The frantic braying of the dogs when they treed a gopher, and the sharp crack of Mr. Pearson’s .22 that spun his fat body off the branch and to the ground with a dull thud. The disappointed dogs dragged their tongues back up to the porch, where they lay on the cool stone patio snapping at the horseflies.
“You ain't got a gun?” Mr. Pearson asked, scratching the scalp under his Massey Ferguson baseball cap. “This ain't like the city, now. Y’all need to have a gun.”
Also from Mr. Pearson, “You ain't need be ‘fraid of no niggers. They ain't no more harm than old Shep here,” he said roughing the ears of his grey-eyed and arthritic hound. “I can tell her, Now you go on up to the house and sit on the porch and I’ll be along shortly, and she do just that.” But that’s an aside.
The tangled mass of squirming babies that spilled from the guts of the bloated black rat snake when Joe McCormick ran over her with his tractor.
The smooth cove where the two huge trunks of the live oak tree came together that seemed perfectly sculpted to cradle the body of a young boy seeking shelter from a troubled life.
The frantic, slimy tadpoles held between cupped hands in the shallows. The impossibly quick backwards escape when the crayfish saw the shadows of your hands hovering overhead.
Skulls of possums and rats in the dusty crawlspace under the abandoned house. Tracks of deer, red fox, bobcat, coon and possum crisscrossing soft mud or fresh snow. Following deer tracks to the stands of spicebush, where would flock clouds of metallic blue swallowtails. The deer would chew the bush to its nubs, the fat, bright green caterpillars like sweet bits of fruit.
The shards of busted out window glass under my pale thighs when I slid across the seat of the old sky blue pickup truck that sat abandoned, tires rotted flat, sunk to the axles in the McCormick’s back field, cows the size of elephants stretching through the vacant window and rubbing me with their snot and slobber. I couldn't understand how they could let flies walk on their eyeballs. Mud daubers with their stingers stretched out behind buzzing against the windshield.
Spending a summer week building a dam in Aldie Creek, and then finding that the beavers built a better one overnight.
The exuberant acrobatics of the swallows at dusk.
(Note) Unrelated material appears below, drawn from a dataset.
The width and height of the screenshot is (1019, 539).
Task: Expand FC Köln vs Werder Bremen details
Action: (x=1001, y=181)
Spastic bats flopping around, shadows against the blue black night sky. The glorious luminous yellow and green Luna Moth pressed flat against the stone wall by the back light at “damn near midnight”, so said the grown-ups.
Translucent egg sacs under the branches of the fir trees.
Salamanders exploring the foreign territory of my hands and finding nothing leaping back into the creek.
Ant colonies like huge, moth-eaten quilts of sand and twigs spread out in the prickly hot sun.
Conical mounds of clay, miniature volcanoes spewing lava of nervous fiery red ants. If you stood still to watch, they would leave burning welts up your calves.
Waking up from dozing in the soft, damp weeds where the creek snuck under the barbed wire fence into the Alexander’s farm, chiggers chewing holes in my crotch and pits.
Churning bramble, bright with tiny flowers or drooping with dark fruit. Harvested berries with pricks of blood, honorable wounds for a heavily seeded pie. Digging sassafras root for its sweet summer brew, wild asparagus from the dry ditch along Aldie Dam Road.
Civil war battlefields of fat poke berries, who would spill their bright crimson blood into the sandy clay when sticks and pebbles flew.
Clusters of monarch butterflies battling for the pink milkweed flowers.
Oily rotting seed husks around the base of the black walnut trees that would make tomato plants wither and die.
I'm old now. The trails are paved. I stroll along, hands clean, remembering how it used to be.